Some ceramic collectors are content to own and admire while others extend to wondering how such a treasure could have been made. “Isn’t it amazing,” we marvel, “that way back then potters could be so inventive?” That display of ignorance and arrogance is usually as far as we go. Archaeologists, on the other hand, dig deeper. Learning how something was made is a step toward the ultimate goal of reaching the minds of both maker and user.
To what extent did practicality and beauty combine to influence the marketability of a common pot? In asking such questions we are reaching out—not to fawn over dead potsherds, but to appreciate the living, breathing life of the past. In other words we become students of social history rather than the aesthetics of connoisseurship.
My own focus has been on the evolution of English brown stonewares (fig. 1). Inherited from the Rhineland in the latter years of the seventeenth century, they would remain the standard kitchen and tavern ware into the twentieth century. It was a period wherein potters vied to make their products more appealing by capturing the fads of the moment, be they political slogans, victorious admirals, or monarchal patriotism. Then, too, there was the practical necessity of naming mugs and bottles to discourage thievery. Most such embellishments belonged to the second half of the eighteenth century and continued through the prolonged reign of Queen Victoria (r. 1837–1901).
The earliest examples were made in the Thames-side village of Fulham, to be followed by factories in Lambeth, Vauxhall, Mortlake, Bristol, and north into Scotland (fig. 2). There were so many that separating the products of one from another relies on guesswork and endless not always helpful debate. Identifying criteria rely heavily on differing details among the applied (sprigged) decoration (fig. 3).
The years that I spent studying and publishing these wares gave me an undeserved reputation for being a stoneware sage. Consequently, when our editor Rob Hunter said he had acquired a unique sprig-decorated tavern mug reputedly from London, he showed it to me over dinner in a poorly lit bistro to get my opinion. His companion, Michelle Erickson, helped build the drama of the revelation, saying that she knew that I would find it fascinating. Knowing them both so well I felt sure that I was in for a memorable experience.
My jaw, as novelists say, sagged. How was I to tell them that the mug was too big, the glaze too new, and the sprigging too robust. I had to hope that if the London source had sold it as dating from the eighteenth century Rob could get his money back. As I turned the mug around one of the smaller sprigs jumped out at me. Where there should have been hounds chasing a stag, there was a basset hound sitting contentedly at somebody’s feet. Closer inspection revealed that the somebody was me.
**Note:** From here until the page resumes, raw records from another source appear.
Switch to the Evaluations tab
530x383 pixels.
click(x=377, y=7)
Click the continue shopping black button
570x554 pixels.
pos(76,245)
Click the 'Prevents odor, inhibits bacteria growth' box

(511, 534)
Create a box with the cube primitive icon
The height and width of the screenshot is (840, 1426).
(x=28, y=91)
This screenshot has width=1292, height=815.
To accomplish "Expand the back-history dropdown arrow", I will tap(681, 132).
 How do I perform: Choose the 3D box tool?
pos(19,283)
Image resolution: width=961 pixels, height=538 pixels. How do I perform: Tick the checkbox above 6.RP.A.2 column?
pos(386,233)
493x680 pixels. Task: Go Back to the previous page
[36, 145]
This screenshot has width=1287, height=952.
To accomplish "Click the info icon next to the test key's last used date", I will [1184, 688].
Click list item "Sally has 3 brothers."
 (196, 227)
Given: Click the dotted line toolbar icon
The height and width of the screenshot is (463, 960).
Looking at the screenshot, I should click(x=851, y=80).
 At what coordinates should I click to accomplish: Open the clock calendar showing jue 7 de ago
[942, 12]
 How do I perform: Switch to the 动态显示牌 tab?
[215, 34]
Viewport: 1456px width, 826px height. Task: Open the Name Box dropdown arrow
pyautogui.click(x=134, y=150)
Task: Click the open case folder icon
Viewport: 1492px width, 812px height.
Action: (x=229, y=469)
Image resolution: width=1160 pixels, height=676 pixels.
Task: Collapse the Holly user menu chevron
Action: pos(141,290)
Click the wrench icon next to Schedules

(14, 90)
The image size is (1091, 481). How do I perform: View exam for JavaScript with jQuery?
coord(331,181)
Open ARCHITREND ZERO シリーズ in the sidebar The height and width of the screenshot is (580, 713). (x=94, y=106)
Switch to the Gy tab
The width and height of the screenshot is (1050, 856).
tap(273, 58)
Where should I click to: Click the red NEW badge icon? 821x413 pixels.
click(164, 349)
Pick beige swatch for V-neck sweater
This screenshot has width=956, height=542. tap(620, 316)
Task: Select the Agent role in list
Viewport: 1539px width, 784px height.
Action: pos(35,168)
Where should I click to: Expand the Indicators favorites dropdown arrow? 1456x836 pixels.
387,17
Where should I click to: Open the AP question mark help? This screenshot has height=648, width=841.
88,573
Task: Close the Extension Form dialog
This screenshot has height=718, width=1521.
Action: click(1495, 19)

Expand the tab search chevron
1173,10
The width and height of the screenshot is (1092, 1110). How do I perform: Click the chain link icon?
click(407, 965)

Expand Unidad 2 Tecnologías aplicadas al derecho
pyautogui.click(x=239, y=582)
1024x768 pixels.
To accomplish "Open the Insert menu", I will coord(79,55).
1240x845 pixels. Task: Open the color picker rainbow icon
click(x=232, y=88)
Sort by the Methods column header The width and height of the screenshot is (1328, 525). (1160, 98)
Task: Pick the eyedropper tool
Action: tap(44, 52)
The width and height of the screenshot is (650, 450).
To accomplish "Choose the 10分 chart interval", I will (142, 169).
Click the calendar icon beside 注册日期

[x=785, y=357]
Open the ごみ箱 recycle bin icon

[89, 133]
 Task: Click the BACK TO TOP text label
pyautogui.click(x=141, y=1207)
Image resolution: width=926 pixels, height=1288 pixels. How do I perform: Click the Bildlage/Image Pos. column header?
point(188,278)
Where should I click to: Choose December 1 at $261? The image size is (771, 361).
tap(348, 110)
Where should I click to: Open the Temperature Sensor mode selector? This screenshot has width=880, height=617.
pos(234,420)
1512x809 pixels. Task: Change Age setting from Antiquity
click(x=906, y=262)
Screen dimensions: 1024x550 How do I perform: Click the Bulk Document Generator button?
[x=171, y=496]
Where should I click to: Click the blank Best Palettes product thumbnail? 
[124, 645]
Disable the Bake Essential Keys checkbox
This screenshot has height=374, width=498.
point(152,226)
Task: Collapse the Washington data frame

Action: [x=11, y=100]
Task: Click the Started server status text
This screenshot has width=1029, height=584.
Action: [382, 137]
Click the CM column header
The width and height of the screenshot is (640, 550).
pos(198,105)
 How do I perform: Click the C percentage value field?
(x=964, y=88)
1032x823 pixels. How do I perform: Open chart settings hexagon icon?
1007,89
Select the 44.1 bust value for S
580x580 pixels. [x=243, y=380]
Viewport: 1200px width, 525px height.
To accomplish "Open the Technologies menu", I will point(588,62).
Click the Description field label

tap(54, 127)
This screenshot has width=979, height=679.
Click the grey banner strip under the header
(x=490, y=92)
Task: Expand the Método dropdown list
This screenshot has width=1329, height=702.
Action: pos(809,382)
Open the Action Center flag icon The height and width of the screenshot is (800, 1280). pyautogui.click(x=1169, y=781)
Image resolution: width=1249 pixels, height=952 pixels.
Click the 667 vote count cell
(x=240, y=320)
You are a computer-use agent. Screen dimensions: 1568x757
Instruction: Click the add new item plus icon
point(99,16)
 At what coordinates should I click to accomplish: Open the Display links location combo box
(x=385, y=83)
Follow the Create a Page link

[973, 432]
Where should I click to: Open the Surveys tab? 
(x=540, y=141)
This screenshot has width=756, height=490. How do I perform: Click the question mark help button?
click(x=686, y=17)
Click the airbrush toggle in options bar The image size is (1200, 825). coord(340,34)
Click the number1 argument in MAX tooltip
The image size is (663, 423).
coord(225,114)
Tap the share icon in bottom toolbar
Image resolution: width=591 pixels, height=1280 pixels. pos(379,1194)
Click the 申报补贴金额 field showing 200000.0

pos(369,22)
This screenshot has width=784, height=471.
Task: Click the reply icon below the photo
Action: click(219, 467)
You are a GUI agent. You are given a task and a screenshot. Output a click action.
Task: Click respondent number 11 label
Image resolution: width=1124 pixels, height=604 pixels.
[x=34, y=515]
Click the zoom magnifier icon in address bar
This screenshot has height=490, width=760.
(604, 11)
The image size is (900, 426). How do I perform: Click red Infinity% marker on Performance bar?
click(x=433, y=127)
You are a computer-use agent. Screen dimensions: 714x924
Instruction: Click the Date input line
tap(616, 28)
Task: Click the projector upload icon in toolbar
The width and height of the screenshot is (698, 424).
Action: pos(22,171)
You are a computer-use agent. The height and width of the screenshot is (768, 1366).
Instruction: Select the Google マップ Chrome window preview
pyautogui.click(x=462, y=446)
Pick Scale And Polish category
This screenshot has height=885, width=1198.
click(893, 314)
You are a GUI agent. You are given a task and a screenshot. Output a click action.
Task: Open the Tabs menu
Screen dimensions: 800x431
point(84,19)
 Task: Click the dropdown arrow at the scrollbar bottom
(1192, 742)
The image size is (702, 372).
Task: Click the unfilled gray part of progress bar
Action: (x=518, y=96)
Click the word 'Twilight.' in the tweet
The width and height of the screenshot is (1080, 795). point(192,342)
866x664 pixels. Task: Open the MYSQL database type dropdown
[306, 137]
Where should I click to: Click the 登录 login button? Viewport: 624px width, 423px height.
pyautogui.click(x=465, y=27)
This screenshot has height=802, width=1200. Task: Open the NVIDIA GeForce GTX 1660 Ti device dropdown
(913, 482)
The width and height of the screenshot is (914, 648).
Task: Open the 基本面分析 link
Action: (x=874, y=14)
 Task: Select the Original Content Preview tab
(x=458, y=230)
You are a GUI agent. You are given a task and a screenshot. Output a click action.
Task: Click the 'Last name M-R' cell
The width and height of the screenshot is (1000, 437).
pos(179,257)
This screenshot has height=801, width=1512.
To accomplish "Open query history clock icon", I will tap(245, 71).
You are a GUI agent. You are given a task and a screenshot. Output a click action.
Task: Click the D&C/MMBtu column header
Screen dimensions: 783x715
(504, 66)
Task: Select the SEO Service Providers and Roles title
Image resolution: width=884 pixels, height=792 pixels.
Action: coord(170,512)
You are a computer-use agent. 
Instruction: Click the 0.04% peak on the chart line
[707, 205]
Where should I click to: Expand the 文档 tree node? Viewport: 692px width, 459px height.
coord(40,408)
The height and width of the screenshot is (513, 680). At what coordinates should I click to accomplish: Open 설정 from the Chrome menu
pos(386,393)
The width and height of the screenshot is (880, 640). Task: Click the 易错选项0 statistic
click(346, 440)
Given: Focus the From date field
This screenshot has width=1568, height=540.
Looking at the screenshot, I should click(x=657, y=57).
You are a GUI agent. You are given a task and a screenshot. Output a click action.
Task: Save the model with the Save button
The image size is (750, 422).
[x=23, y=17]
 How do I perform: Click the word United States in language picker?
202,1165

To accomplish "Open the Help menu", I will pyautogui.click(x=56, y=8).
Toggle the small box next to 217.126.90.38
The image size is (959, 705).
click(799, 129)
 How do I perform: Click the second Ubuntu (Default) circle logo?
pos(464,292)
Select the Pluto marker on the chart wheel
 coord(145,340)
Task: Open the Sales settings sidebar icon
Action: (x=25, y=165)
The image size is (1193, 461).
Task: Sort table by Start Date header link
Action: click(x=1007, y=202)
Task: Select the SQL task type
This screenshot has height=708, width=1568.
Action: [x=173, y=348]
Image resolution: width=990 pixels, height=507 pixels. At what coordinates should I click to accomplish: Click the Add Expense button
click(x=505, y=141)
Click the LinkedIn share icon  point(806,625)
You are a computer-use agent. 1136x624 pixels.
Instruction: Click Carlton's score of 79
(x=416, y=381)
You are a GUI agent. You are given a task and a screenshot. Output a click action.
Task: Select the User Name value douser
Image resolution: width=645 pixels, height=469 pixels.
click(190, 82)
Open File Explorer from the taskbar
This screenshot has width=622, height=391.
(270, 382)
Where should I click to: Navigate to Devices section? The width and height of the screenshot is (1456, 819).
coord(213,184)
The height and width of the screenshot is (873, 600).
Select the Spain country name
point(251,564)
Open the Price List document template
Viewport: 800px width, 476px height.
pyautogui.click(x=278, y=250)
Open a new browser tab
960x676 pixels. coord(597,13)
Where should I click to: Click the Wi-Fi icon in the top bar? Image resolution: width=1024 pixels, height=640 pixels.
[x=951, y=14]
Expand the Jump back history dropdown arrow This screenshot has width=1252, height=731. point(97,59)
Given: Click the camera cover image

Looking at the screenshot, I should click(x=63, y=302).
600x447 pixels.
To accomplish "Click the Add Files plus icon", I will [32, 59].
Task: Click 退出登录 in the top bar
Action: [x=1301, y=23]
Michelle had used all the techniques employed in making eighteenth-century tavern mugs to create an 88th birthday present for me, commissioned by my wife Carol (fig. 4). The rest of the mug reflected our shared interest in mermaids, in excavated armor, in Indian arrow-heads, a German bottle in our collection and a palm tree remembrance of West Indian travel. A detail that I first thought to be a generously placed crown on my head turned out to be a broken chamber pot—put there at my wife’s request as symbolic of an archaeologist’s life. Or so she said.
Michelle had kept examples of every step in the process of decorating an eighteenth-century brown mug (fig. 5). Her original drawings, molds for each sprigged element, and step-by-step examples of the matrices and moldings had been retained to demonstrate the skills and labor, which, in the eighteenth century, had gone into creating a Queen Anne mug or another’s punch party panel. It is hard to imagine a more constructive gift for this or any other birthday.
If there is a moral to be drawn from this story, it has to be that no professed expert should be allowed to pontificate during a candlelit dinner (fig. 6).